Dans La monadologie, Leibniz pose la monade comme substance ; c’est ce qui est véritablement. Une monade est fondamentalement une : elle est unique, individuelle et c’est cette unicité dans son intériorité qui fait sa réalité effective. Pour autant, une autre composante vient jouer dans la réalisation de soi de la monade comme pure réalité : c’est son rapport à autrui. Une monade est fondamentalement active : elle est en constante évolution, et se tend sans cesse vers les autres monades. Paradoxalement, plus elle se tend vers autrui, et « absorbe » leur être, plus elle renforce son intériorité et devient effectivement réelle. Autrement dit, c’est l’alliance du rapport à autrui et de son unicité fondamentale qui fait la réalité effective de la monade. Toute monade est le miroir de l’univers à partir du point de vue irréductible qui est le sien. Ce socle philosophique permet de justifier la pertinence de l’holacratie. En effet, en holacratie, chaque personne, malgré son interaction constante avec les autres, a son individualité propre, avec l’attribution d’un rôle précis. Chaque individu est le reflet de son individualité propre et de la totalité, car il interagit avec d’autres. Si les individus sont perfectibles, la possibilité de déployer son individualité propre, d’interagir avec autrui, de développer son intériorité, permettra de devenir toujours plus complet, effectif, « parfait », comme le dit Leibniz à propos de la monade. De même que la monade se perfectionne en se tournant vers les autres monades, les individus, en holacratie, se perfectionnent en renforçant leur individualité corrélative de leur interaction avec d’autres individualités.

 

Vaihinger et les fictions utiles 

 

Vaihinger est un philosophe néo-kantien de la deuxième moitié du XIXème. Il est connu pour son concept de fictions utiles qui ont un lien très fort avec l’holacratie.
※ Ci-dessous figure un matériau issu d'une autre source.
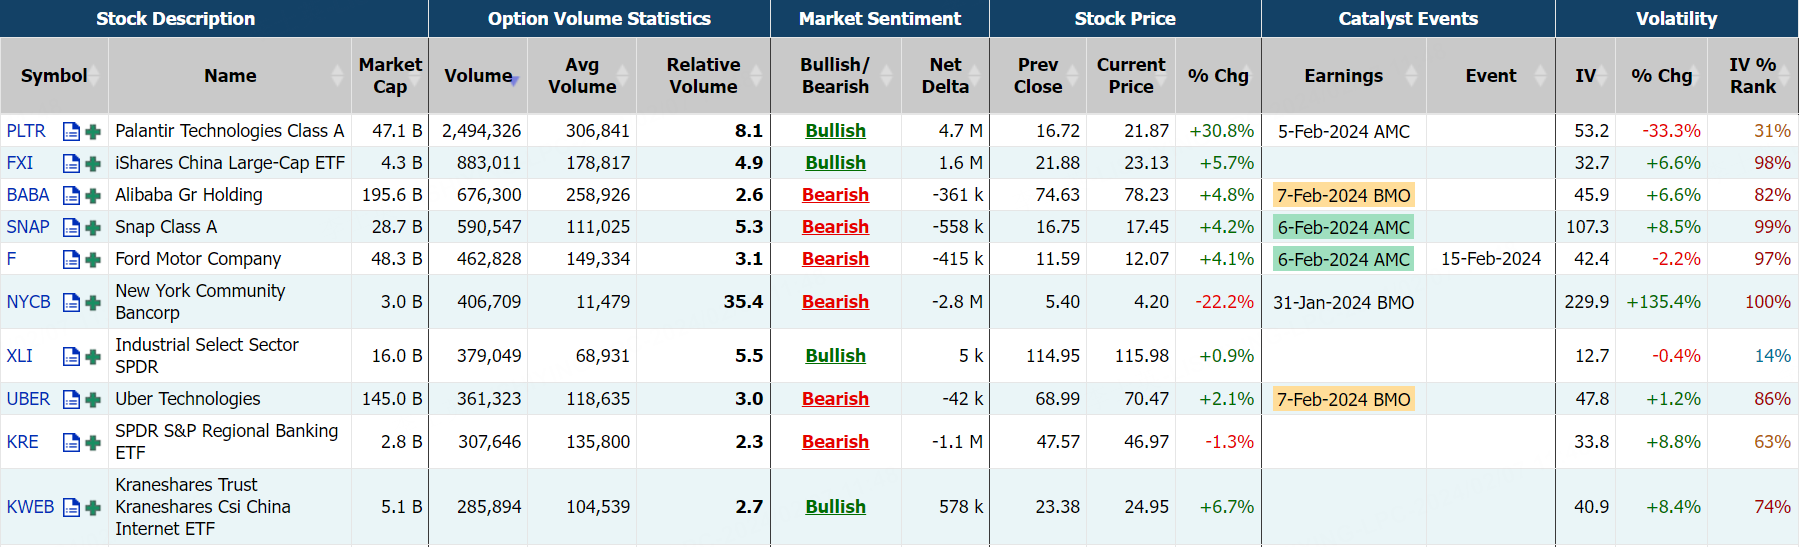Image resolution: width=1799 pixels, height=547 pixels.
Task: Sort by the Relative Volume header
Action: click(704, 76)
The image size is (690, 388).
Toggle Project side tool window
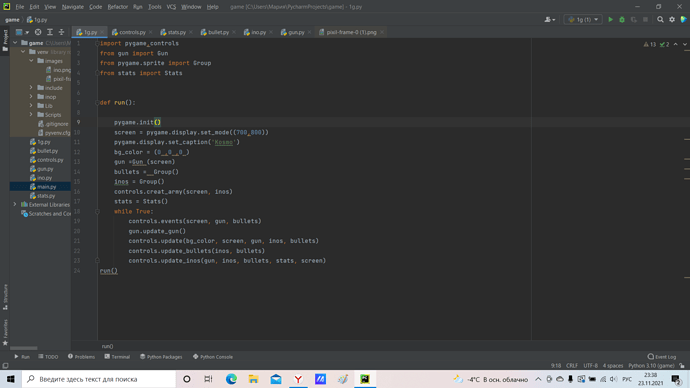click(x=5, y=40)
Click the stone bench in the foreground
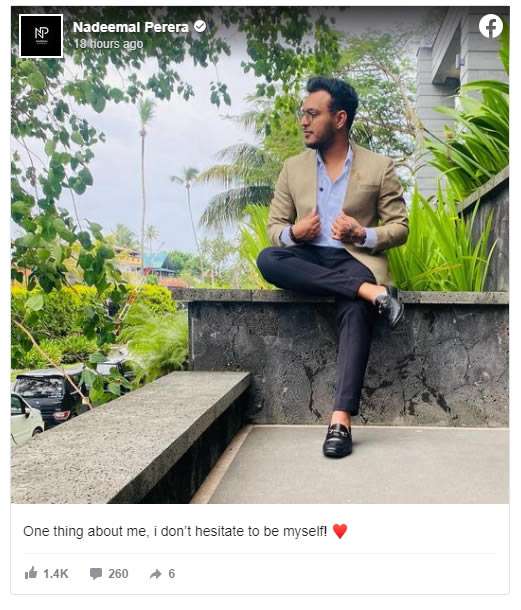 pyautogui.click(x=128, y=436)
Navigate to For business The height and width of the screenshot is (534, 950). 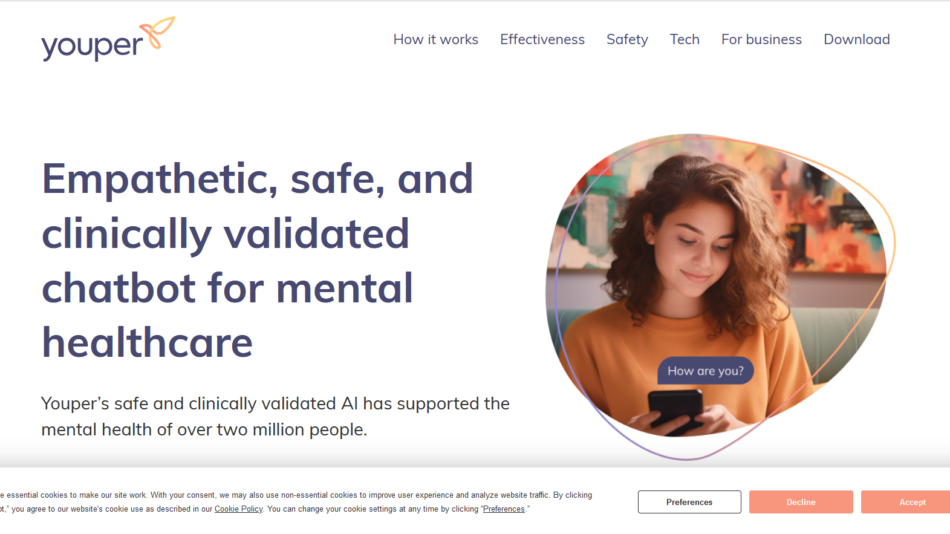click(x=761, y=40)
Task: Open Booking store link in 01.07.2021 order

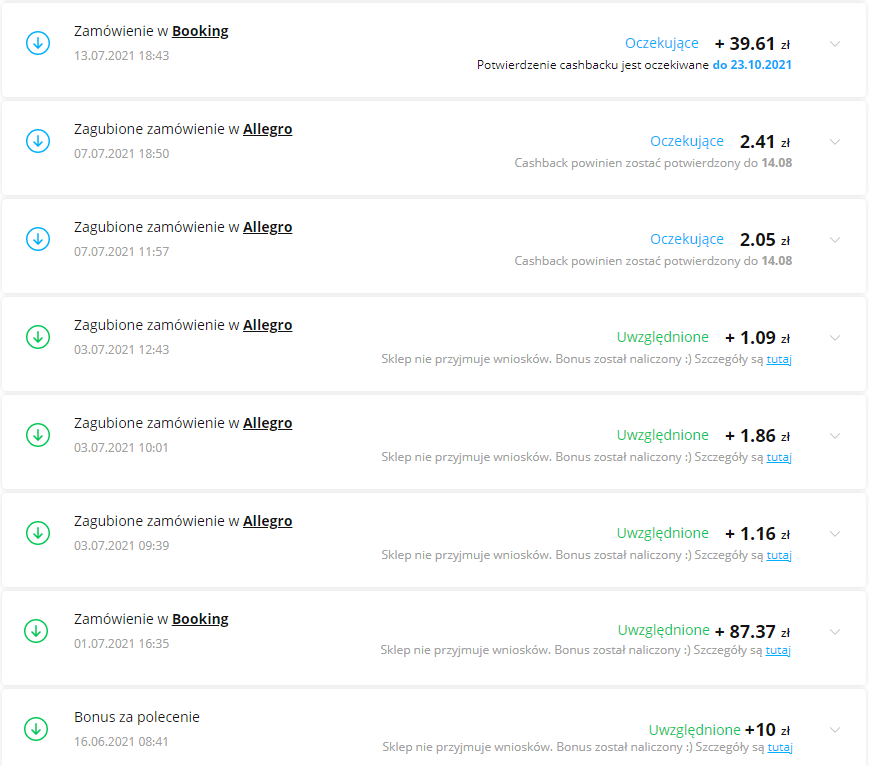Action: pyautogui.click(x=200, y=619)
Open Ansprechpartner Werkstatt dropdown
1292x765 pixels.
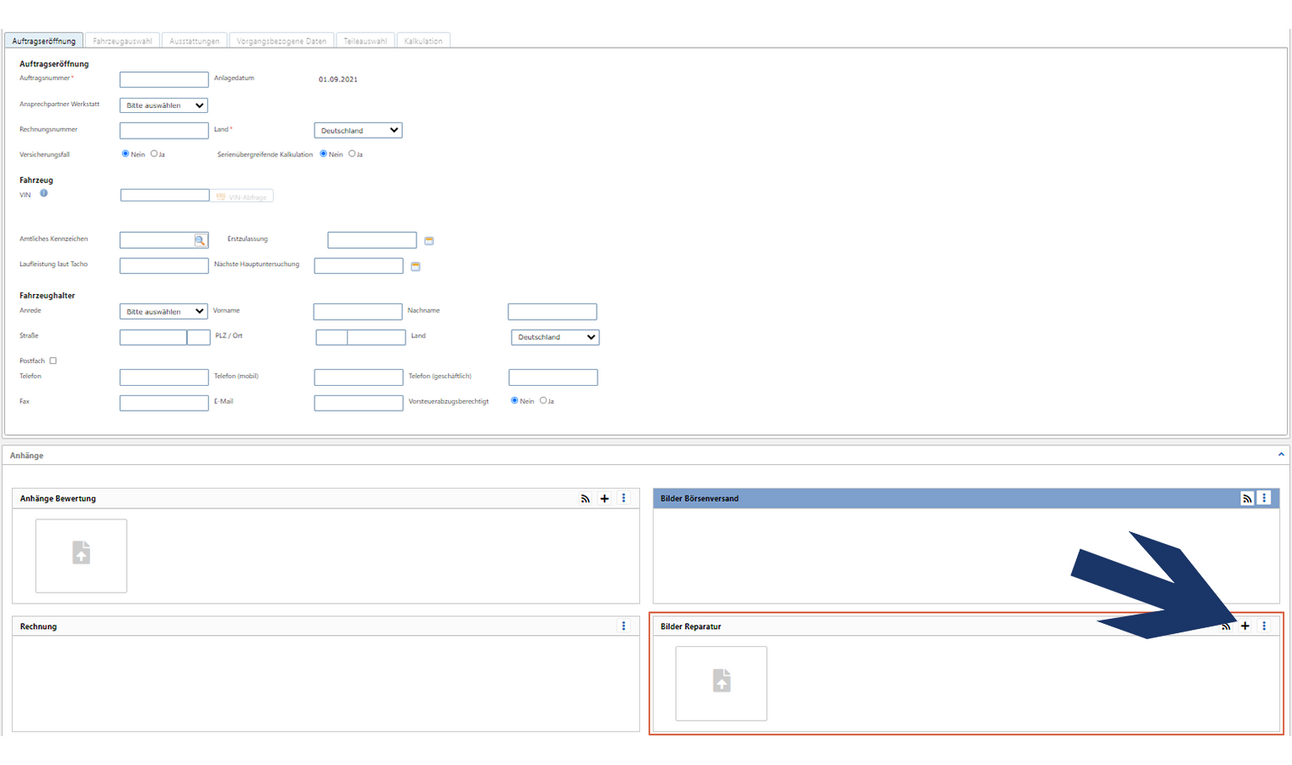click(x=164, y=105)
Vaihinger s’accorde avec Kant pour dire que les choses ne sont pas connaissables en soi, nous n’avons à faire qu’à des manifestations de ces choses, c’est-à-dire des phénomènes. Dès lors, comment nous orienter et prendre des décisions dans un monde éminemment contingent et dans lequel nous avons affaire à une multitude d’informations parfois contradictoires ? Vaihinger explique que pour prendre les meilleures décisions possibles, l’individu doit se forger des fictions utiles. Une fiction n’a rien à voir avec un mythe tiré de l’imaginaire, elle résulte du travail de la raison. Une fiction rationnelle a pour but de mieux organiser la réalité pour pouvoir l’expliquer. Pour Vaihinger, une fiction rationnelle répond à 4 critères : elle est auto-contradictoire, car elle ne vise pas à connaitre les choses en elles-mêmes ( ce qui est impossible pour la posture kantienne ) mais à réfléchir à une situation qui se rapproche qui théorise le réel afin de bâtir des connaissances. ( par exemple, le modèle de monopole et de concurrence parfaite en microéconomie sont des fictions utiles ). La fiction est provisoire, elle peut être remplacée par une autre fiction jugée plus utile ( par exemple, Kant élabore des catégories de l’entendement qui sont des fictions cherchant à catégoriser la réalité et qui remplacent les catégories d’Aristote ). La fiction est consciente, c’est-à-dire qu’à tout moment, l’individu sait exactement quelle fiction il utilise. Enfin, une fiction est intentionnelle, elle a pour objectif de dévoiler des fondements sur lesquels reposent la réalité pour mieux l’appréhender.

Nous pouvons alors constater de très forte similitudes entre la définition de la fiction utile chez Vaihinger et le rôle en holacratie. En effet, tout comme la fiction, le rôle a pour but d’appréhender au mieux la réalité de l’entreprise en décrivant le travail qui est à faire. Un rôle est provisoire, il peut être supprimé au profit d’un autre si ce dernier s’avère être plus efficace. De plus, le rôle est intentionnel, il répond à la raison d’être de l’organisation. Enfin, il est « conscient » en ce sens que les redevabilités du rôle sont clairement définies et l’individu est donc conscient à tout moment des tâches qu’il doit accomplir.